═════ Extract to read

Queensland’s Labour Hire Licensing Scheme: Regulatory exceptions to “worker” definition open a can of worms.

Just days before its labour hire licensing scheme was due to start, Queensland finally released its labour hire licensing regulations. Although it consulted briefly on the content of the regulations, it did not consult on the drafting. That is a pity because some agencies are now looking at the regulatory exceptions to the definition of worker that are set out in regulation 4 and wondering if they are excused from the need to hold a licence.

In my opinion, opting not to seek a licence on the basis of a regulation 4 exception is a high-risk strategy. It is one that I doubt many risk-averse clients would be prepared to buy into – especially in view the high penalties and prison sentences that apply to dealing with an unlicensed provider.

This is the first of a series of posts in which I will break down the exceptions and show why they need to be handled with care.  In this post, we will look in detail at the high-income employee exception.

Subsequent posts will examine:

  • the “incorporated worker” exception;
  • the “secondee” exception; and
  • the “internal labour hire” exception.

Some basics

First, let’s look at the basic structure of the legislative scheme that leads to regulatory exceptions being created.

  1. Section 10 of Queensland’s Labour Hire Licensing Act 2017 (“LHLA(Q)”) makes it an offence to provide labour hire services without a licence.
  2. Section 11 of the LHLA(Q) makes it an offence to acquire labour hire services from an unlicensed provider.
  3. These provisions depend heavily on the definitions of provider, labour hire services and worker.
  4. They also depend heavily on the definition of supply; but there is no definition for that. We will have to wait for the courts to tell us what supply means.
  5. However, section 7(1) of the LHLA(Q) sets up the definitions of provider and labour hire services.
  6. A provider is a person, who provides labour hire services.

══════════

- _Things to do_
• A. Answer these questions from the post on Queensland's labour hire licensing scheme:
(i) Which regulation sets out the exceptions to the definition of worker?
(ii) Which exception does this post look at in detail?
(iii) Which section of the LHLA(Q) makes it an offence to acquire labour hire services from an unlicensed provider?
• B. Carry on the post about Queensland's labour hire licensing scheme from its final numbered point.

═════ Recorded data

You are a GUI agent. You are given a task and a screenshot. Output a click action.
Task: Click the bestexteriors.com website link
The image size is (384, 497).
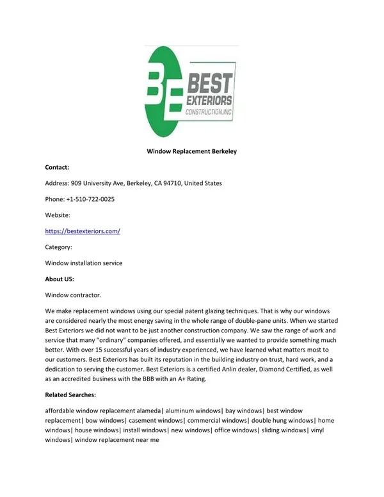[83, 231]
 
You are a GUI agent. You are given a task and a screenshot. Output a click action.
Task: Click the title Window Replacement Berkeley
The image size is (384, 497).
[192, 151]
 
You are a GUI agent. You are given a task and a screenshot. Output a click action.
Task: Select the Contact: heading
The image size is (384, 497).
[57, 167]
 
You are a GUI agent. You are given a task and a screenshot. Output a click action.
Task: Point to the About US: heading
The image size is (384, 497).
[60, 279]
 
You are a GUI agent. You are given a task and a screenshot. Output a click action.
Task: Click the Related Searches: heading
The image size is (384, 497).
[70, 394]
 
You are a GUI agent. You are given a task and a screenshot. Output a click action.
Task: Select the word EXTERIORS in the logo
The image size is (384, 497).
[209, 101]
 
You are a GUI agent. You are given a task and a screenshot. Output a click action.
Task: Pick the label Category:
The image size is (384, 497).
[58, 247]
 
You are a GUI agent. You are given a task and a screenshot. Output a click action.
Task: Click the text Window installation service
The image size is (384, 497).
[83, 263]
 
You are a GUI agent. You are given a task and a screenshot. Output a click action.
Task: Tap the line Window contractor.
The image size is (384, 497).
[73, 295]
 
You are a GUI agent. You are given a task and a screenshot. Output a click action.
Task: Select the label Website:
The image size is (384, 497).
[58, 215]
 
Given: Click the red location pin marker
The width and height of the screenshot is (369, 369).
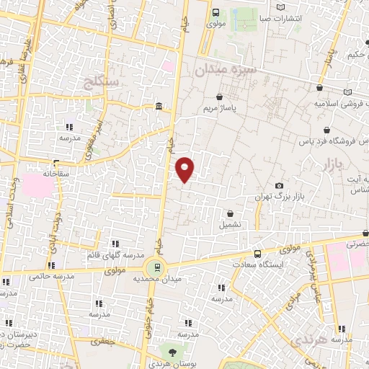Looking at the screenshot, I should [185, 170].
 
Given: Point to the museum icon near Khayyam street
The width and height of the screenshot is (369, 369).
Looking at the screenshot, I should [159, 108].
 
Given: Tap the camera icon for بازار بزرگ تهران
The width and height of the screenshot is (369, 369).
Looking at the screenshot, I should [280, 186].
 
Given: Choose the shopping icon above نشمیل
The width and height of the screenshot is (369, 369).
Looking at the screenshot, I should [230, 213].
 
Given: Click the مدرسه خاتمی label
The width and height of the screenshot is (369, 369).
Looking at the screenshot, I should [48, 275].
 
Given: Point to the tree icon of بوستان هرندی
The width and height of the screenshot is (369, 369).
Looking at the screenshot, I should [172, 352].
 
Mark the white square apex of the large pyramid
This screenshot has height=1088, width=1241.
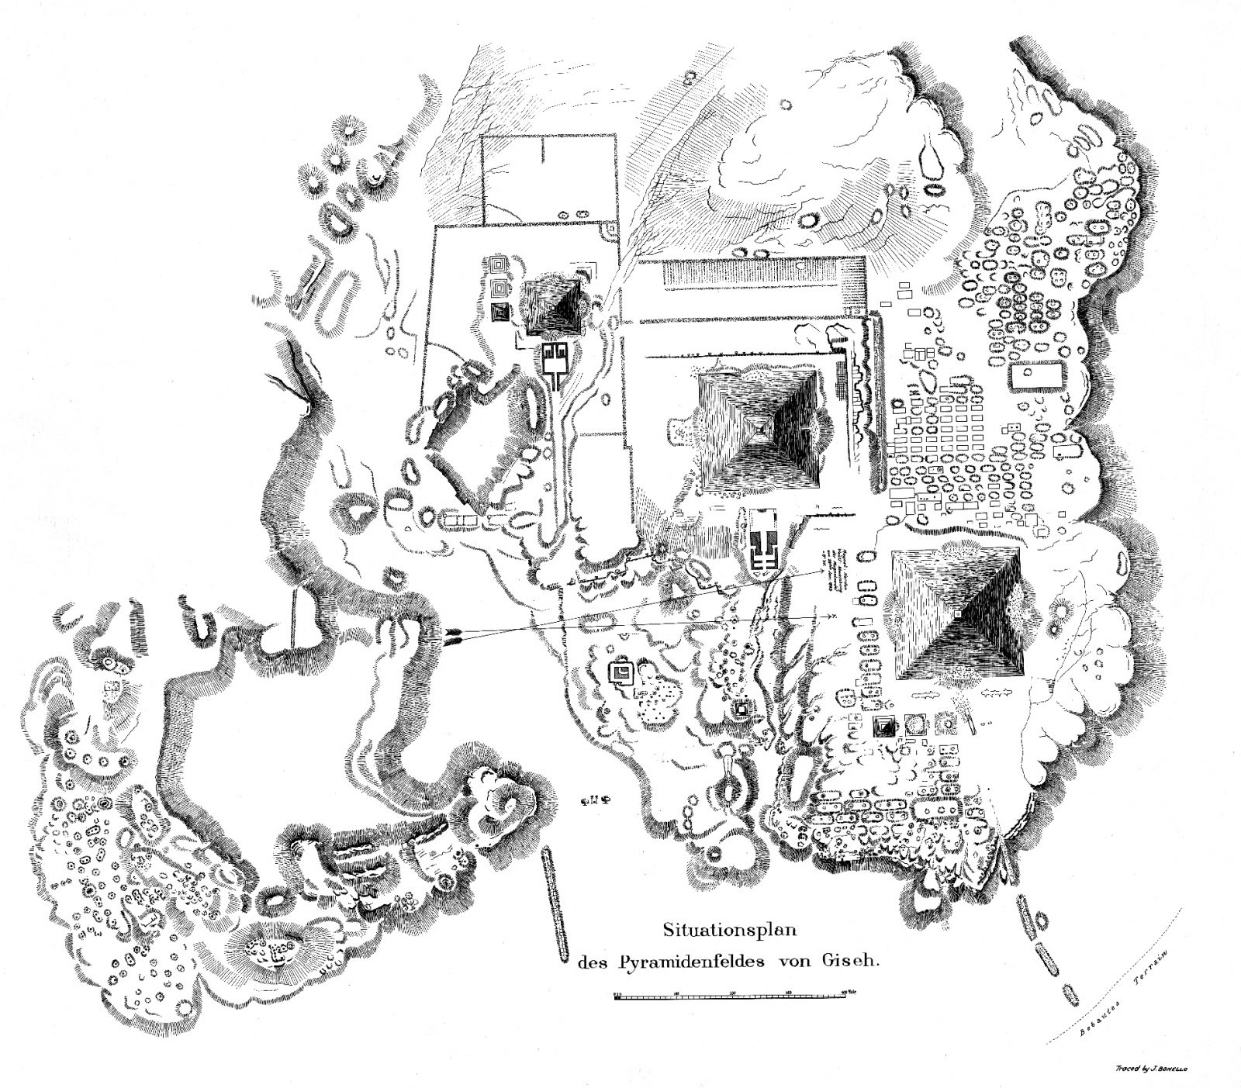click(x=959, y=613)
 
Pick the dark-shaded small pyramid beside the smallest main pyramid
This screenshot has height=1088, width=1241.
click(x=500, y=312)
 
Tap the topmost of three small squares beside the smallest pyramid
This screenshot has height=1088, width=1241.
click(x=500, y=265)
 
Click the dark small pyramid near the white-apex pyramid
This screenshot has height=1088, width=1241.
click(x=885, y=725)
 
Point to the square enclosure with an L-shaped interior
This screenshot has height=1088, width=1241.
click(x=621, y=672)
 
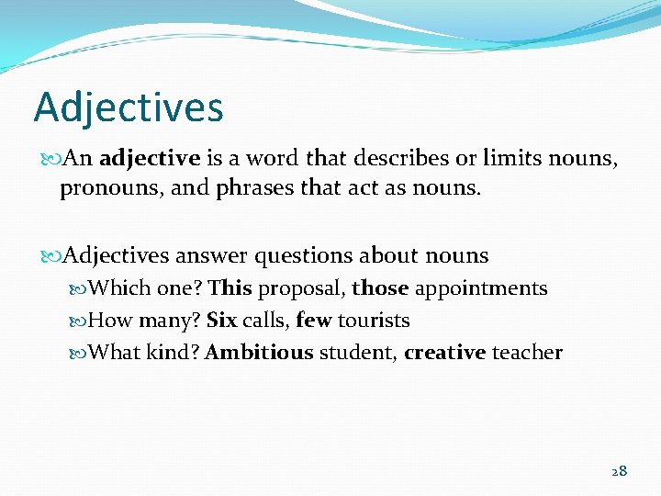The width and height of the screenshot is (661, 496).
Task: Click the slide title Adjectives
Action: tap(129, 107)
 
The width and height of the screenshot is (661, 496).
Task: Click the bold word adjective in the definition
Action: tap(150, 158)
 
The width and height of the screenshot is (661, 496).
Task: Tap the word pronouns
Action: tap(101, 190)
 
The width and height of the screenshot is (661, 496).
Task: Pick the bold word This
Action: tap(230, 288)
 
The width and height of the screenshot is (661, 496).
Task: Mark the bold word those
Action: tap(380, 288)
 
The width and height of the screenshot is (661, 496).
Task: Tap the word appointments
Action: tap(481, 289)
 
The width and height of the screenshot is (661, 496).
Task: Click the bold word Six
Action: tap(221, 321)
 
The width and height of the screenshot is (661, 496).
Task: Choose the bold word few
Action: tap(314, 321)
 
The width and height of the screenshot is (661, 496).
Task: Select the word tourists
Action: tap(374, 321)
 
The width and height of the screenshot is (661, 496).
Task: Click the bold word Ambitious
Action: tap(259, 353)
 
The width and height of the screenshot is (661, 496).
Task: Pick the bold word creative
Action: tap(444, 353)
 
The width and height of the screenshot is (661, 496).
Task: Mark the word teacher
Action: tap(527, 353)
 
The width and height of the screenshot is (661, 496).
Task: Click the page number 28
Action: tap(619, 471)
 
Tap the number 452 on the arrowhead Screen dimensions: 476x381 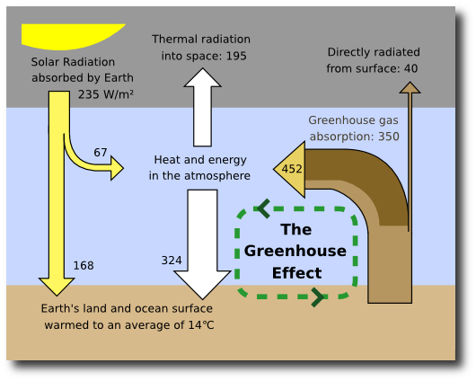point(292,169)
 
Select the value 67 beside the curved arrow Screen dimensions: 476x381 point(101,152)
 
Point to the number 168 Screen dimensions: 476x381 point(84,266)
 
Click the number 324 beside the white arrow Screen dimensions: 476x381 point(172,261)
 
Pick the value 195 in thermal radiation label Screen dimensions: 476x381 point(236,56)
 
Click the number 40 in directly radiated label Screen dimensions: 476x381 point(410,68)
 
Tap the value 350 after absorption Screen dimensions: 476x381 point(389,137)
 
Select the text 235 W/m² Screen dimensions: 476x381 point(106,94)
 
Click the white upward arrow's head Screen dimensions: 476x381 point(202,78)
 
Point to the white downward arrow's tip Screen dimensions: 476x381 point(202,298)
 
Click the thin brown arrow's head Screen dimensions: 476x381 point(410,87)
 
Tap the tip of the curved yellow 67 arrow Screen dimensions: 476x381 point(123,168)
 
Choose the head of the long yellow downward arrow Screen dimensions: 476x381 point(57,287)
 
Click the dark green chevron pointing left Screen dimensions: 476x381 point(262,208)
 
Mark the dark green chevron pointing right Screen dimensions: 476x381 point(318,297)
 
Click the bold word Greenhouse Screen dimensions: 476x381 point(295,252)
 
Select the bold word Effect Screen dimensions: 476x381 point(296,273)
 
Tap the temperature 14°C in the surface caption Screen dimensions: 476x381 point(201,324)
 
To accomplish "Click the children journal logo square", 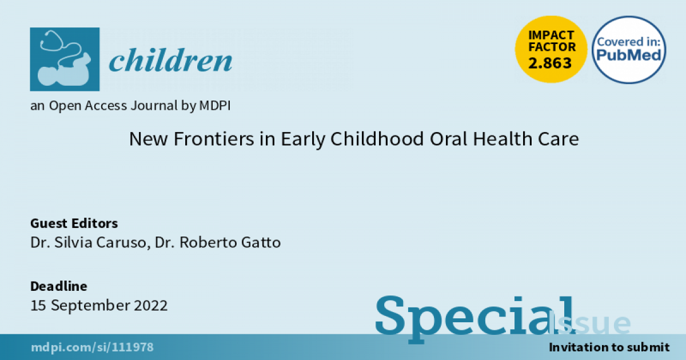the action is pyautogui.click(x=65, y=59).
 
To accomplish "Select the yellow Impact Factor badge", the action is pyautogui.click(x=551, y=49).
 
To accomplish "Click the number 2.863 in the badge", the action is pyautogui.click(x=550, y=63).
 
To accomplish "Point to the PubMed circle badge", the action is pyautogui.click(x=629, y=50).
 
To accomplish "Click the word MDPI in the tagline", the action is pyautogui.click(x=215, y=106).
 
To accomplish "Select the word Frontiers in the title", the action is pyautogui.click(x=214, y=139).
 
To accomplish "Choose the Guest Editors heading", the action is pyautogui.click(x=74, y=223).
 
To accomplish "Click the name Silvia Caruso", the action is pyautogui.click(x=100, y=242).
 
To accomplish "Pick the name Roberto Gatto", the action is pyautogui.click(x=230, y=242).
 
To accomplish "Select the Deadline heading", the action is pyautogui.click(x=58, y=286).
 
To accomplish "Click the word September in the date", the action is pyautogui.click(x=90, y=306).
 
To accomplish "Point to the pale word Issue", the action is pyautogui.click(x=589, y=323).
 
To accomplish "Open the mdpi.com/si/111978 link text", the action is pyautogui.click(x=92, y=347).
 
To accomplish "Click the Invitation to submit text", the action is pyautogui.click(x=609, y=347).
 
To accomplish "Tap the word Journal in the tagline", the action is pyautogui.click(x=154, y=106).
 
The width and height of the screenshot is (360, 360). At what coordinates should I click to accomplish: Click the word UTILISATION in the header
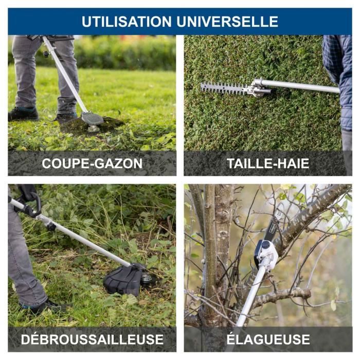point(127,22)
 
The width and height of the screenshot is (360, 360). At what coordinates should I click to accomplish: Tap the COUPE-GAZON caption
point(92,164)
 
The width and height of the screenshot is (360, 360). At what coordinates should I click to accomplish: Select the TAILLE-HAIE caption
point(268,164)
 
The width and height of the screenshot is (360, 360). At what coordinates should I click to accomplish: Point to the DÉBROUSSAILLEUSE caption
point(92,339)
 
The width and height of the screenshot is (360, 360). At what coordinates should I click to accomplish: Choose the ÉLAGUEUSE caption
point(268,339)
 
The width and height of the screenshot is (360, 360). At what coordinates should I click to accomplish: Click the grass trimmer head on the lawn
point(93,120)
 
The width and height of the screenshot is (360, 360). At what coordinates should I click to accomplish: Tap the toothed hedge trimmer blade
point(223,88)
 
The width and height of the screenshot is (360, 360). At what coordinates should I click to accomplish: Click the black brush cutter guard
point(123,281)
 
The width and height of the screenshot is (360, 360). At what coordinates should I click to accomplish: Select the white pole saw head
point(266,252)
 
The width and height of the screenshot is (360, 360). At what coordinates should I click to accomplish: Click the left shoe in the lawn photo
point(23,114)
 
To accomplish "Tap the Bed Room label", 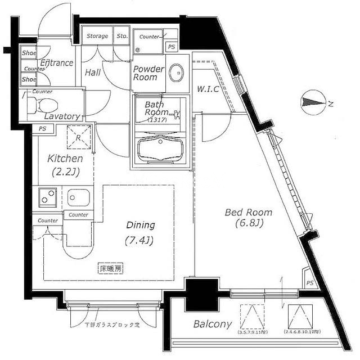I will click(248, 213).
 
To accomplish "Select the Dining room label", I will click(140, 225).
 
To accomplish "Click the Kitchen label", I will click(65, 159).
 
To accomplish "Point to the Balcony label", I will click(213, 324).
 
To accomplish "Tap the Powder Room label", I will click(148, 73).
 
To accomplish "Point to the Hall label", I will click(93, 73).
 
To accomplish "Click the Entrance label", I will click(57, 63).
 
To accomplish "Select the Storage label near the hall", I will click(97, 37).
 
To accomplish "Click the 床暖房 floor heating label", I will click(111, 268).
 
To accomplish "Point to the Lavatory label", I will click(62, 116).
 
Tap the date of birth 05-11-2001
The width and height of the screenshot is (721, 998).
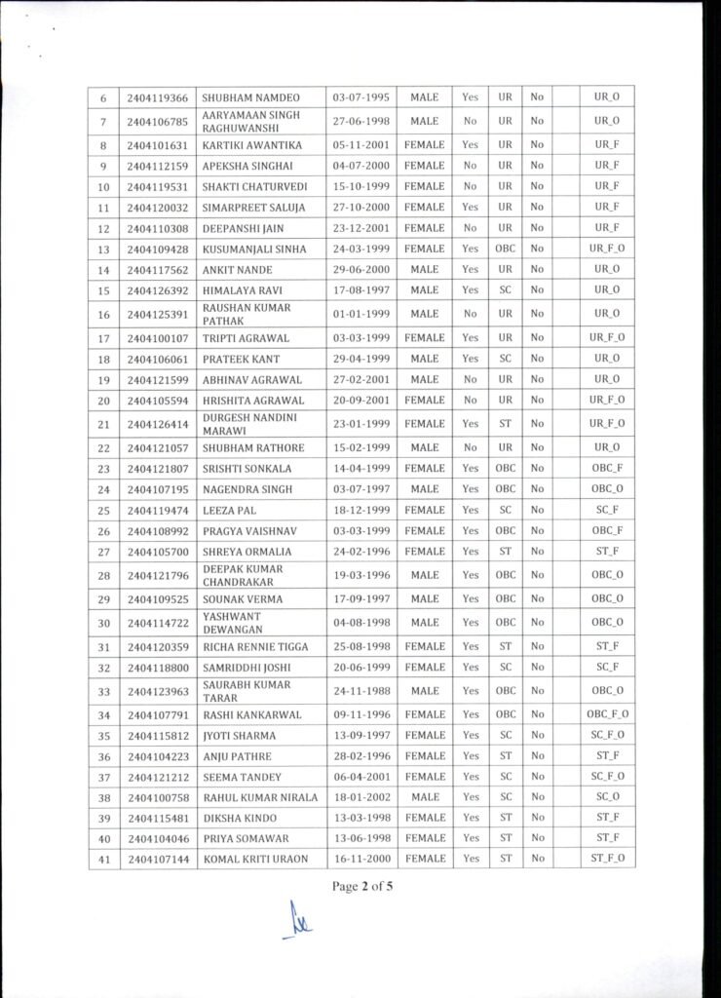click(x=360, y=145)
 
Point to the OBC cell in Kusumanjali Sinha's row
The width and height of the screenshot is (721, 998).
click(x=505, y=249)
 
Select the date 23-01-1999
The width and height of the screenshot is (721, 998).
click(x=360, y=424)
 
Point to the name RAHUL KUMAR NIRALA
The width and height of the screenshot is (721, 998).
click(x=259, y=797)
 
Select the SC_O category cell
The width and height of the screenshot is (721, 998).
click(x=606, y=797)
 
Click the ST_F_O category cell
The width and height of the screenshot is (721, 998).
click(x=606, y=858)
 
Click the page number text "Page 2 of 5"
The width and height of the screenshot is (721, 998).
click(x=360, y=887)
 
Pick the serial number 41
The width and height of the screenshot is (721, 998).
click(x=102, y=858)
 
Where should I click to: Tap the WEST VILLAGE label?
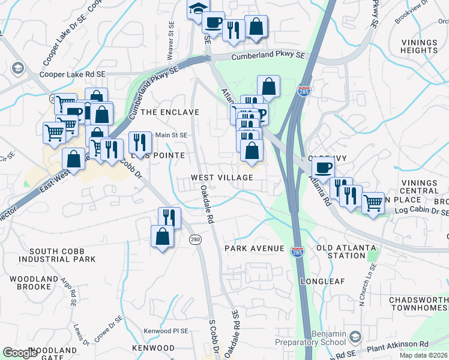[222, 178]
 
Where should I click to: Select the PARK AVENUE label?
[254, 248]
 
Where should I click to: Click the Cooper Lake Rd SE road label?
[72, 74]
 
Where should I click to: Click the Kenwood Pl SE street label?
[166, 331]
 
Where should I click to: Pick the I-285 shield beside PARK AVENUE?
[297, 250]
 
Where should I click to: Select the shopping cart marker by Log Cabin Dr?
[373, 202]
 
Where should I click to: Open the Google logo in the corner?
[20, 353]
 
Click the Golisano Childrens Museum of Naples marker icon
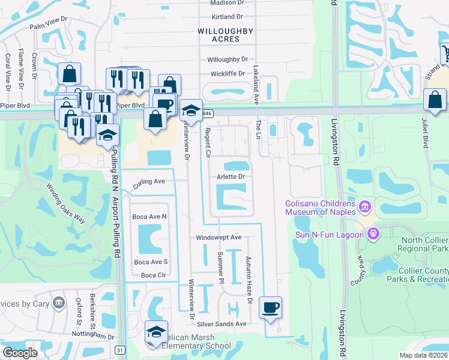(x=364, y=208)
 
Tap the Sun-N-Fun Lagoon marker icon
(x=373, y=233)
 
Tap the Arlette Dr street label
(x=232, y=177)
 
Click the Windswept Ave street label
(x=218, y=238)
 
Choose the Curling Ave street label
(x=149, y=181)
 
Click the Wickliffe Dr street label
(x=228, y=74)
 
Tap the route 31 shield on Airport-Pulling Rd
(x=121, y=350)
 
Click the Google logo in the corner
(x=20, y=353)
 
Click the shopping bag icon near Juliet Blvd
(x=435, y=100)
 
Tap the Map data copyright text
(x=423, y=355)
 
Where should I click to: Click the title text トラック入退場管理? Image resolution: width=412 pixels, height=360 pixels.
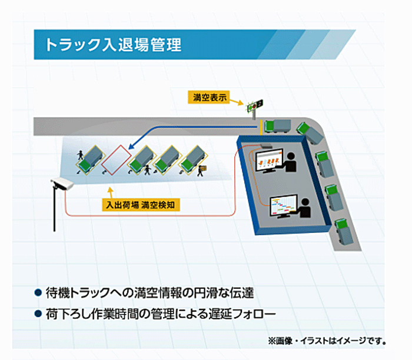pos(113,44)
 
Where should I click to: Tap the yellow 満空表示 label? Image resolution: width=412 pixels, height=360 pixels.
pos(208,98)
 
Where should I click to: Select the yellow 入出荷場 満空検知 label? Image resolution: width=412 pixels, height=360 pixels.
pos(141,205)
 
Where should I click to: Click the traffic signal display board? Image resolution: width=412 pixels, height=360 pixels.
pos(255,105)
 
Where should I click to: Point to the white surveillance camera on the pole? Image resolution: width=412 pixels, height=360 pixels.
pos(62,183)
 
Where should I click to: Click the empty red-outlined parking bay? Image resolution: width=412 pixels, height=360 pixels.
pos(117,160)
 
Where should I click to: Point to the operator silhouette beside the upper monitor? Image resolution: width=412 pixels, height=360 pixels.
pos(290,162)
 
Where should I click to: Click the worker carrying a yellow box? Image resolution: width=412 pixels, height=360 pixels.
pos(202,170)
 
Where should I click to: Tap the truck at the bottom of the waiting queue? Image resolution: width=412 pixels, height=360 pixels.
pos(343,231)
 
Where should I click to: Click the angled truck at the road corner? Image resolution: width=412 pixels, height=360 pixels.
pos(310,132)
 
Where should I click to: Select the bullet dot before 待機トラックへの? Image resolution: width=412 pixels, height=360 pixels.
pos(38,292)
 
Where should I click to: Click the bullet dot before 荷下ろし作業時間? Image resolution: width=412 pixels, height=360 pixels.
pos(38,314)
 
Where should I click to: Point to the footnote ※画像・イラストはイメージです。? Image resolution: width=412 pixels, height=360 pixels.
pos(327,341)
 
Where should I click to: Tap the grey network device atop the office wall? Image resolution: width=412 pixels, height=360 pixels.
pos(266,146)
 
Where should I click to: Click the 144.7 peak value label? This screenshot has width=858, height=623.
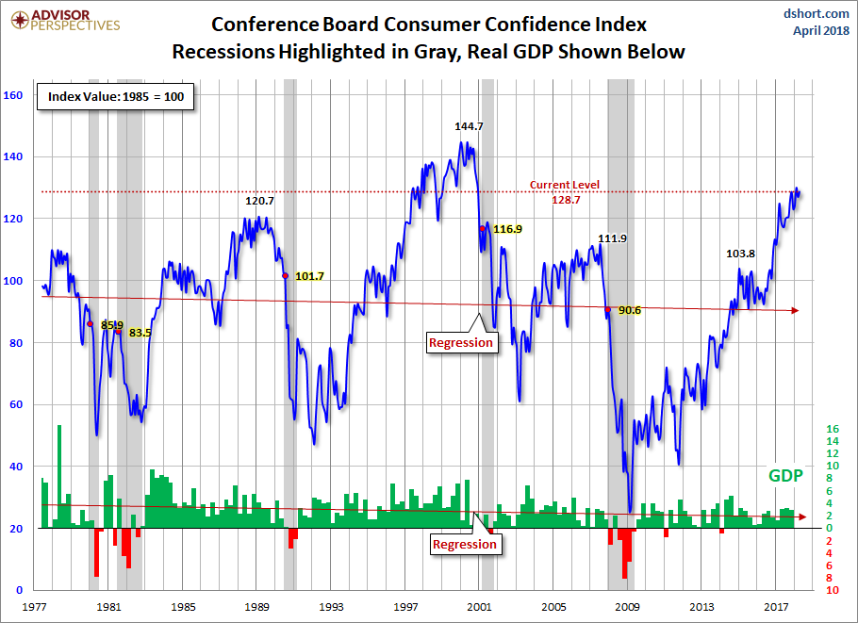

══════════

- _Per-task answers_
• A.
(i) Regulation 4.
(ii) The high-income employee exception.
(iii) Section 11.

• B.
  7. A person provides labour hire services if, in the course of carrying on a business, the person supplies, to another person, a worker to do work.
  8. Section 8 of the LHLA(Q) defines the term, worker.
  9. An individual is a worker for a provider if the individual enters into an arrangement with the provider under which—
    • the provider may supply, to another person, the individual to do work; AND
    • the provider is obliged to pay the worker, in whole or part, for the work.
  10. However, an individual is not a worker if the individual is, or is of a class of individual, prescribed by regulation. So, we must turn to the regulations.
  11. Regulation 4 of Queensland’s Labour Hire Licensing Regulation 2018 (“the Regulations”) sets out four classes of individuals, who are excepted from the s.8 definition of worker.
  12. Those individuals are not workers.
  13. Because they are not workers, if the provider ONLY supplies those classes of individuals, then it has not supplied a worker and it should not need a licence – i.e. it has not provided labour hire services. That is because labour hire services necessarily involve the supply of a worker.
  14. If the provider supplies (or ever wants to supply) other classes of individuals, who are workers, then it will need a licence.
  15. If the provider supplies individuals, whom it thinks are not workers (but who really are workers because they are not exempt) and it did not have a licence, then it will have breached the prohibition against supplying labour hire services without a licence; AND its client will likely have breached the prohibition against acquiring labour hire services from an unlicensed provider.
  16. Now a provider might already have a licence, because it has wanted to supply (non-exempt) workers.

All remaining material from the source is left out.